Find each line in the entries below that contains the string "icon", and copy those lines in order.

## Records for processing
Begin

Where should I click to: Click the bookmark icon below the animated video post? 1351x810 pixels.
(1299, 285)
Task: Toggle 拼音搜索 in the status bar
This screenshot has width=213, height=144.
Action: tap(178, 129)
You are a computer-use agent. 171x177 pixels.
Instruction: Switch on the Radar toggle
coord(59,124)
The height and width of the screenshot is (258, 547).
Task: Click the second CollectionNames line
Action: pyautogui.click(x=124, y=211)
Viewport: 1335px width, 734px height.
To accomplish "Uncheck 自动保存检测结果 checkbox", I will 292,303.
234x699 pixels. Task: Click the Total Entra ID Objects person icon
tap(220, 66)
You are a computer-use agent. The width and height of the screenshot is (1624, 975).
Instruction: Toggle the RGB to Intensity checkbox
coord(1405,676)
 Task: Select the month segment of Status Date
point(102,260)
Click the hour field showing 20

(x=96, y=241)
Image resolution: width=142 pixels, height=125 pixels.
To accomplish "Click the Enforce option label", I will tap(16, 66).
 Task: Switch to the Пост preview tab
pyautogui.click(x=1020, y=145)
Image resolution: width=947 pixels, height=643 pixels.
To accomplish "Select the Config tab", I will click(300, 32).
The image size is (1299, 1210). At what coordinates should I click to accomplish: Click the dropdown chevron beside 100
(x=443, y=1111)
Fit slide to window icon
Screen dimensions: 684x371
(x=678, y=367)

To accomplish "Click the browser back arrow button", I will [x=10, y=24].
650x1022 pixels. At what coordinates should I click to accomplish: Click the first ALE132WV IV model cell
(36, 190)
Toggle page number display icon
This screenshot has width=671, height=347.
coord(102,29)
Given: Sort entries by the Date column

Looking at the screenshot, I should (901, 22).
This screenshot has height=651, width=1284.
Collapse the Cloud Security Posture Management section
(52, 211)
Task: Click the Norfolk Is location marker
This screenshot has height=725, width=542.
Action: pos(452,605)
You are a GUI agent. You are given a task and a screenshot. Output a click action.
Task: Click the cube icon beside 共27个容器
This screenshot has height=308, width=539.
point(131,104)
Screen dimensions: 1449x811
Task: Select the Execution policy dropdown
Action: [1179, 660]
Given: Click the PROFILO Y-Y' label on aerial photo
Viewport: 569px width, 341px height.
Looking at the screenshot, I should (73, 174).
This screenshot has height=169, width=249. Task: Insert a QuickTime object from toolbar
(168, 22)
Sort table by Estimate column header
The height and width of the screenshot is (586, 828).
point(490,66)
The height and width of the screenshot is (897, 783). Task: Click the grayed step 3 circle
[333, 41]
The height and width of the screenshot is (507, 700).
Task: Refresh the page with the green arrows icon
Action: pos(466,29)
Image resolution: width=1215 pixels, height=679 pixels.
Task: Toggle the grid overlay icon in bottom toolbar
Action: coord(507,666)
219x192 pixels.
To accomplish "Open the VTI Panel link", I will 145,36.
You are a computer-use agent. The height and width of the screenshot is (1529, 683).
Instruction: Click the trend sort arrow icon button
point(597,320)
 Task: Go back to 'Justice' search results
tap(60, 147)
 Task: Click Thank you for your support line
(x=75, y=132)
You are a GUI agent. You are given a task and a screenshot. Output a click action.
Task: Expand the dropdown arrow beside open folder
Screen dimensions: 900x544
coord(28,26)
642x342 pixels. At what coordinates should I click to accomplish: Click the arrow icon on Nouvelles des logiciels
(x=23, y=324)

End

## Solution for this exercise
Where should I click to: Click the bookmark icon below the animated video post? 1351x810 pixels.
234x699 pixels. Task: Click the Total Entra ID Objects person icon
Fit slide to window icon
Toggle page number display icon
Task: Click the cube icon beside 共27个容器
Task: Refresh the page with the green arrows icon
Task: Toggle the grid overlay icon in bottom toolbar
Instruction: Click the trend sort arrow icon button
642x342 pixels. At what coordinates should I click to accomplish: Click the arrow icon on Nouvelles des logiciels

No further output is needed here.